## Brief
With nothing omitted, transcribe the entries exactly as written.

Material for this exercise section start

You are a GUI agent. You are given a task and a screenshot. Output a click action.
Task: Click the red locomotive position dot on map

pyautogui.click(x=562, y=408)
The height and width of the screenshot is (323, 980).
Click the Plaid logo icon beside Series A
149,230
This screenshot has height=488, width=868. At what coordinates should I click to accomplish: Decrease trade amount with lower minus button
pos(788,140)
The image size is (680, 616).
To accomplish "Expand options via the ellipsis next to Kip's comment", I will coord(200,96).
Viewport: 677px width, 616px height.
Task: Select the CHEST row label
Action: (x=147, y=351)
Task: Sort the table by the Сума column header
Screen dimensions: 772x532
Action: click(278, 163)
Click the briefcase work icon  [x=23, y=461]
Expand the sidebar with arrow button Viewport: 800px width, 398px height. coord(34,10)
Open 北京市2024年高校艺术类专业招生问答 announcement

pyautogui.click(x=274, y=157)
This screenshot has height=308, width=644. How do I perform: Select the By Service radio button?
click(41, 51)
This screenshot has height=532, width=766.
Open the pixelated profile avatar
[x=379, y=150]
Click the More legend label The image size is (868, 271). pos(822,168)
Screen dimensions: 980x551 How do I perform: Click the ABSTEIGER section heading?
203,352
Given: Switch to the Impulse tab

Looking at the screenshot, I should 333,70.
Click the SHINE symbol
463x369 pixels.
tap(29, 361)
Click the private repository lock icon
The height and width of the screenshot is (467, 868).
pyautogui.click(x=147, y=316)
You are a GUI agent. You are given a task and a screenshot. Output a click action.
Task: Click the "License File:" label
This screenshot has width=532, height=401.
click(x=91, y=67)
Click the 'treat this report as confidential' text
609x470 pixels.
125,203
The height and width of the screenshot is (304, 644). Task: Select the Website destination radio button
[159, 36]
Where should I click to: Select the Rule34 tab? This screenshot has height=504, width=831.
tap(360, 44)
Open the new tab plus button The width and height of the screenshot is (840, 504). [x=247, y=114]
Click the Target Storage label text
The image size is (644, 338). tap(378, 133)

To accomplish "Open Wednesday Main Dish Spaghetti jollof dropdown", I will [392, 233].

Material for this exercise section end

## Output of the task
You are a GUI agent. You are given a task and a screenshot. Output a click action.
Task: Click the red locomotive position dot on map

pyautogui.click(x=562, y=408)
The height and width of the screenshot is (323, 980).
Click the Plaid logo icon beside Series A
149,230
This screenshot has height=488, width=868. At what coordinates should I click to accomplish: Decrease trade amount with lower minus button
pos(788,140)
The image size is (680, 616).
To accomplish "Expand options via the ellipsis next to Kip's comment", I will coord(200,96).
Viewport: 677px width, 616px height.
Task: Select the CHEST row label
Action: (x=147, y=351)
Task: Sort the table by the Сума column header
Screen dimensions: 772x532
Action: click(278, 163)
Click the briefcase work icon  [x=23, y=461]
Expand the sidebar with arrow button Viewport: 800px width, 398px height. coord(34,10)
Open 北京市2024年高校艺术类专业招生问答 announcement

pyautogui.click(x=274, y=157)
This screenshot has height=308, width=644. How do I perform: Select the By Service radio button?
click(41, 51)
This screenshot has height=532, width=766.
Open the pixelated profile avatar
[x=379, y=150]
Click the More legend label The image size is (868, 271). pos(822,168)
Screen dimensions: 980x551 How do I perform: Click the ABSTEIGER section heading?
203,352
Given: Switch to the Impulse tab

Looking at the screenshot, I should 333,70.
Click the SHINE symbol
463x369 pixels.
tap(29, 361)
Click the private repository lock icon
The height and width of the screenshot is (467, 868).
pyautogui.click(x=147, y=316)
You are a GUI agent. You are given a task and a screenshot. Output a click action.
Task: Click the "License File:" label
This screenshot has width=532, height=401.
click(x=91, y=67)
Click the 'treat this report as confidential' text
609x470 pixels.
125,203
The height and width of the screenshot is (304, 644). Task: Select the Website destination radio button
[159, 36]
Where should I click to: Select the Rule34 tab? This screenshot has height=504, width=831.
tap(360, 44)
Open the new tab plus button The width and height of the screenshot is (840, 504). [x=247, y=114]
Click the Target Storage label text
The image size is (644, 338). tap(378, 133)

To accomplish "Open Wednesday Main Dish Spaghetti jollof dropdown", I will [392, 233].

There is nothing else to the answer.